Even in the increasingly solitary digital age, people still often feel the need for community in their lives. In Philadelphia and cities across the country, green spaces of all shapes and sizes can fulfill that need.
“People like a place to congregate,” said City Councilman Mark Squilla, whose District 1 encompasses East Kensington. “If you look at our city years ago, a lot of neighborhoods were built around churches and parishes. And then as [the] diversity of neighborhoods started changing, we found that gardens and open spaces were places where people were really going to communicate with each other — whether it was a senior citizen sitting down to read a book under a tree, or a parent taking their young child to play on some play equipment.”
Research shows green spaces bring value to a neighborhood and a stronger sense of fellowship among residents. According to the Environmental Protection Agency, walkable neighborhoods, parks and other open recreational areas invite social interactions and stimulate the senses by bringing simple aspects of nature into urban life.
These spaces also allow neighbors to feel a sense of pride and ownership of the land that surrounds them. Community gardens in particular, where people grow and harvest fresh crops to provide food for the neighborhood, represent a unified effort by neighbors to sustain themselves and to respond to issues that impact them, such as poverty and related problems. A 2009 study from the University of Pennsylvania’s Urban Studies department looked at community gardening economies in Philadelphia. It found that in low-wealth communities gardening is an effective means of coping with poverty because although it is labor intensive, it does not require a large amount of capital or resources and the outcome is nourishment for the neighborhood. The authors of the report conclude gardening is an important part of building healthy, resilient cities and communities.
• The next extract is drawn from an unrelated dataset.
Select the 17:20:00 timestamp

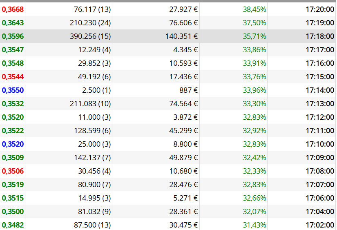[320, 9]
The study also estimates that in the summer of 2008 alone, Philadelphia’s community and “squatter” (single-owner) gardens produced more than two million pounds of seasonal vegetables, worth a total of $4.9 million. This occurred despite the number of city gardens declining by more than half from 501 in 1996 to 226 in 2008. The authors argue that gardeners who grow food to give to their hungry neighbors are entrepreneurs in their communities’ food security economies.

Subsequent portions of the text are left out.